● **TASK DIRECTIONS**
Reproduce the data shown below exactly.

● **AVAILABLE DATA**

· · · ·

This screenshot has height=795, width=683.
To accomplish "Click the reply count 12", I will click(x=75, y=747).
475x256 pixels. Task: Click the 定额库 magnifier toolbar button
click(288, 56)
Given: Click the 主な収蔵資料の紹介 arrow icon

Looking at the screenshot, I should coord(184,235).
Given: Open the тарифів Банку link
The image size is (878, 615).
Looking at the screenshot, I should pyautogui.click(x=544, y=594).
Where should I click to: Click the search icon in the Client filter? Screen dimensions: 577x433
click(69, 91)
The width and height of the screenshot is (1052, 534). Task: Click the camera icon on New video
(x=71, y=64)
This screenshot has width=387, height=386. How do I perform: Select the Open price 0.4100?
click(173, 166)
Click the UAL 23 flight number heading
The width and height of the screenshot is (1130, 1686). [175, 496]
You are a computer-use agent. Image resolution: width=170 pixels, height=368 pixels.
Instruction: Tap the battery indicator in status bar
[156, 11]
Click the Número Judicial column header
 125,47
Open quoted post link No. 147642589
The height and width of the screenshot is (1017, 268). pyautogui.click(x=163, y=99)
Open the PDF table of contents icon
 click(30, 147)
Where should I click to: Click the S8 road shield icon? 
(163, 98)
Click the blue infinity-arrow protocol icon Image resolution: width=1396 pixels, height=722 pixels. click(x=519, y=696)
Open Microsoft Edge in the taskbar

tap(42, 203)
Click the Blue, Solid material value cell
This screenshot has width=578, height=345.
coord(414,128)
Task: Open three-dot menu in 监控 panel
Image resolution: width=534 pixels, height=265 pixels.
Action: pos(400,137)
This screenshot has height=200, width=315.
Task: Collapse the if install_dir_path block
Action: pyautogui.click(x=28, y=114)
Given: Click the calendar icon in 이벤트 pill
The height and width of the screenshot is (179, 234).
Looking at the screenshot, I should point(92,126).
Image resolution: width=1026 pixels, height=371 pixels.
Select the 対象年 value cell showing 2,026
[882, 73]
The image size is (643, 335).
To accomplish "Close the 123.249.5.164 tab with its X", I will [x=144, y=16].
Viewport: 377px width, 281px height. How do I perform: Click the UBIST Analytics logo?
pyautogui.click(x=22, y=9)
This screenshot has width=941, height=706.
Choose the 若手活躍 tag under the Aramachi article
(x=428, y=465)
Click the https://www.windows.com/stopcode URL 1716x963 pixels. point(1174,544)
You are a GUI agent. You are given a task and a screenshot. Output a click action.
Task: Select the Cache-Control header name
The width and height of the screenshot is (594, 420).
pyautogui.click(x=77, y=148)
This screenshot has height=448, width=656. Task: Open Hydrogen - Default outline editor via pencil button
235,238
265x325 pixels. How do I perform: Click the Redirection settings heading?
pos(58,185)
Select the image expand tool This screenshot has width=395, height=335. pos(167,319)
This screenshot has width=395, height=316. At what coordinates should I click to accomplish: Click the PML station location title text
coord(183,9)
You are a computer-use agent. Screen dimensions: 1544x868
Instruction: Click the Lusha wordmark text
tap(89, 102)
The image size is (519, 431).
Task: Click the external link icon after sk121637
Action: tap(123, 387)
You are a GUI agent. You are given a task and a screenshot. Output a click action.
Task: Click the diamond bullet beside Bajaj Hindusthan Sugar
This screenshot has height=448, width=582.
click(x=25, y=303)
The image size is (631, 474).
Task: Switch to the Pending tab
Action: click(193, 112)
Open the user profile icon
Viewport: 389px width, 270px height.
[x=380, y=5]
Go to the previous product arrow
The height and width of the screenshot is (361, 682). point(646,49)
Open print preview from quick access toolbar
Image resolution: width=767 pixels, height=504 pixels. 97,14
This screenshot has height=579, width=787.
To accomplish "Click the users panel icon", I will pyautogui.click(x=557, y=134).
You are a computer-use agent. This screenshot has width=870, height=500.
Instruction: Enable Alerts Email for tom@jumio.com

· · · ·

● **COMPLETED EXERCISE**
This screenshot has height=795, width=683.
To accomplish "Click the reply count 12", I will click(x=75, y=747).
475x256 pixels. Task: Click the 定额库 magnifier toolbar button
click(288, 56)
Given: Click the 主な収蔵資料の紹介 arrow icon

Looking at the screenshot, I should coord(184,235).
Given: Open the тарифів Банку link
The image size is (878, 615).
Looking at the screenshot, I should pyautogui.click(x=544, y=594).
Where should I click to: Click the search icon in the Client filter? Screen dimensions: 577x433
click(69, 91)
The width and height of the screenshot is (1052, 534). Task: Click the camera icon on New video
(x=71, y=64)
This screenshot has width=387, height=386. How do I perform: Select the Open price 0.4100?
click(173, 166)
Click the UAL 23 flight number heading
The width and height of the screenshot is (1130, 1686). [175, 496]
You are a computer-use agent. Image resolution: width=170 pixels, height=368 pixels.
Instruction: Tap the battery indicator in status bar
[156, 11]
Click the Número Judicial column header
 125,47
Open quoted post link No. 147642589
The height and width of the screenshot is (1017, 268). pyautogui.click(x=163, y=99)
Open the PDF table of contents icon
 click(30, 147)
Where should I click to: Click the S8 road shield icon? 
(163, 98)
Click the blue infinity-arrow protocol icon Image resolution: width=1396 pixels, height=722 pixels. click(x=519, y=696)
Open Microsoft Edge in the taskbar

tap(42, 203)
Click the Blue, Solid material value cell
This screenshot has width=578, height=345.
coord(414,128)
Task: Open three-dot menu in 监控 panel
Image resolution: width=534 pixels, height=265 pixels.
Action: pos(400,137)
This screenshot has height=200, width=315.
Task: Collapse the if install_dir_path block
Action: pyautogui.click(x=28, y=114)
Given: Click the calendar icon in 이벤트 pill
The height and width of the screenshot is (179, 234).
Looking at the screenshot, I should point(92,126).
Image resolution: width=1026 pixels, height=371 pixels.
Select the 対象年 value cell showing 2,026
[882, 73]
The image size is (643, 335).
To accomplish "Close the 123.249.5.164 tab with its X", I will [x=144, y=16].
Viewport: 377px width, 281px height. How do I perform: Click the UBIST Analytics logo?
pyautogui.click(x=22, y=9)
This screenshot has width=941, height=706.
Choose the 若手活躍 tag under the Aramachi article
(x=428, y=465)
Click the https://www.windows.com/stopcode URL 1716x963 pixels. point(1174,544)
You are a GUI agent. You are given a task and a screenshot. Output a click action.
Task: Select the Cache-Control header name
The width and height of the screenshot is (594, 420).
pyautogui.click(x=77, y=148)
This screenshot has height=448, width=656. Task: Open Hydrogen - Default outline editor via pencil button
235,238
265x325 pixels. How do I perform: Click the Redirection settings heading?
pos(58,185)
Select the image expand tool This screenshot has width=395, height=335. pos(167,319)
This screenshot has width=395, height=316. At what coordinates should I click to accomplish: Click the PML station location title text
coord(183,9)
You are a computer-use agent. Screen dimensions: 1544x868
Instruction: Click the Lusha wordmark text
tap(89, 102)
The image size is (519, 431).
Task: Click the external link icon after sk121637
Action: tap(123, 387)
You are a GUI agent. You are given a task and a screenshot. Output a click action.
Task: Click the diamond bullet beside Bajaj Hindusthan Sugar
This screenshot has height=448, width=582.
click(x=25, y=303)
The image size is (631, 474).
Task: Switch to the Pending tab
Action: click(193, 112)
Open the user profile icon
Viewport: 389px width, 270px height.
[x=380, y=5]
Go to the previous product arrow
The height and width of the screenshot is (361, 682). point(646,49)
Open print preview from quick access toolbar
Image resolution: width=767 pixels, height=504 pixels. 97,14
This screenshot has height=579, width=787.
To accomplish "Click the users panel icon", I will pyautogui.click(x=557, y=134).
You are a computer-use agent. This screenshot has width=870, height=500.
Instruction: Enable Alerts Email for tom@jumio.com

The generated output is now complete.